* Source records

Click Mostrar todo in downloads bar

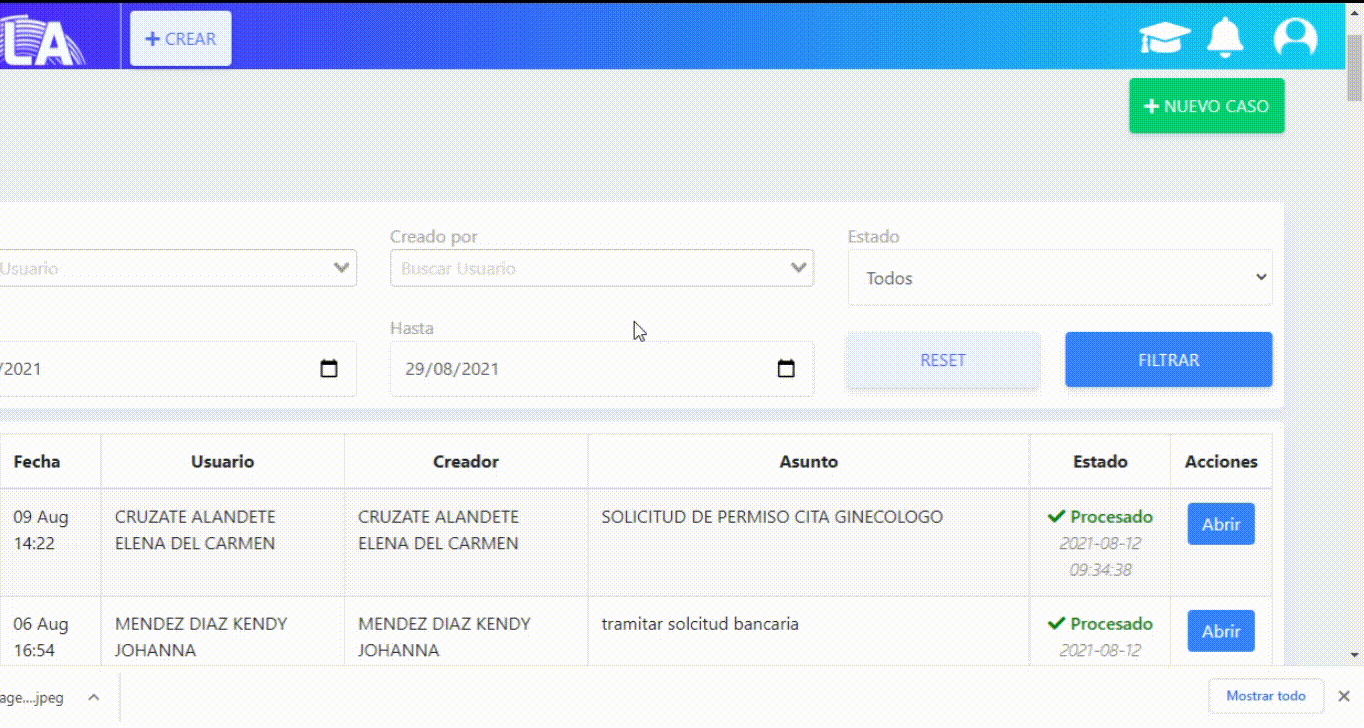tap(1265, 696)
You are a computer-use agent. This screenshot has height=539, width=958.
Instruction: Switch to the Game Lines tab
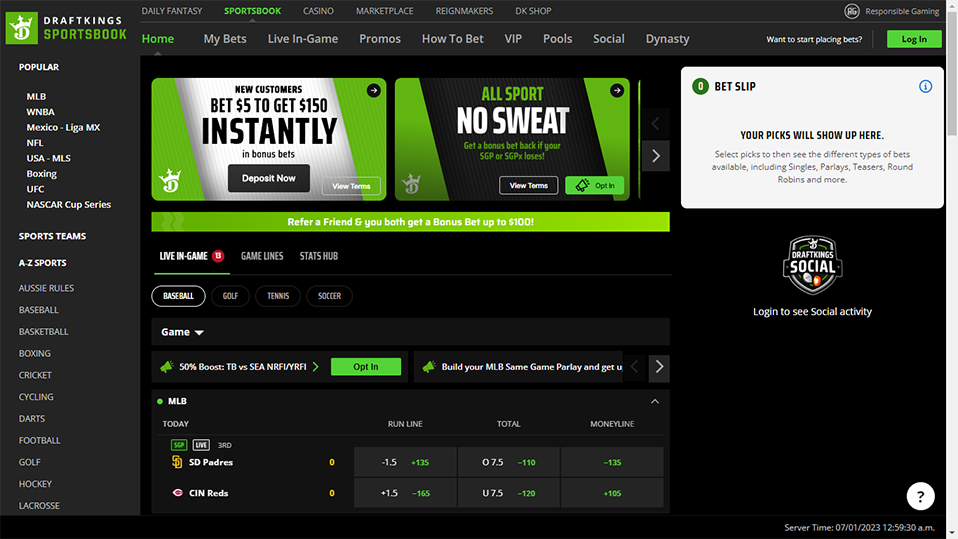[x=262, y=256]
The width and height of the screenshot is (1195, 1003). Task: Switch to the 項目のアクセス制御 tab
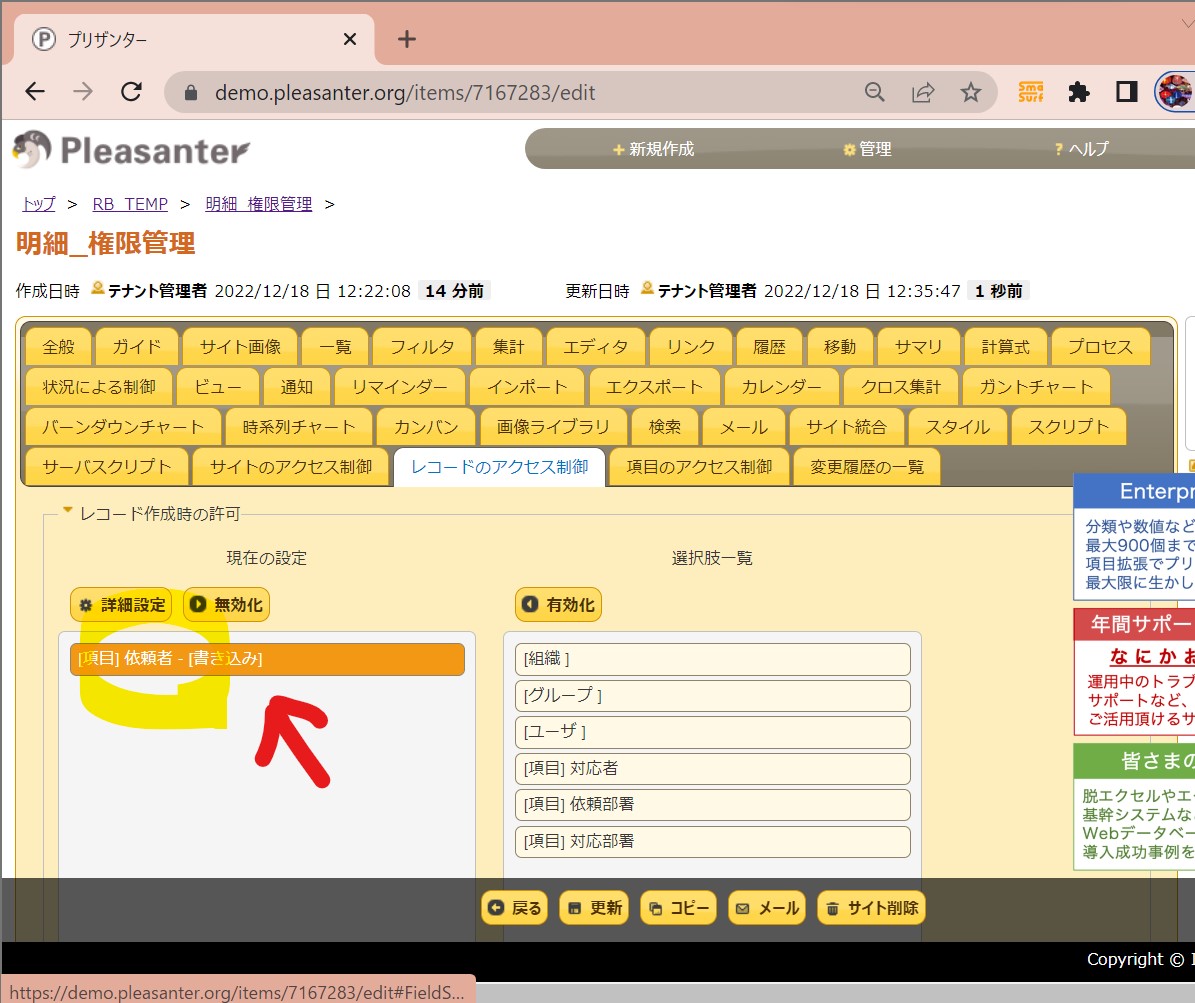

* Problem to work on
Your job is to copy out every line from the records above that has the word "width".

* Exercise result
You are a computer-use agent. This screenshot has height=539, width=958.
The width and height of the screenshot is (1195, 1003). Task: Switch to the 項目のアクセス制御 tab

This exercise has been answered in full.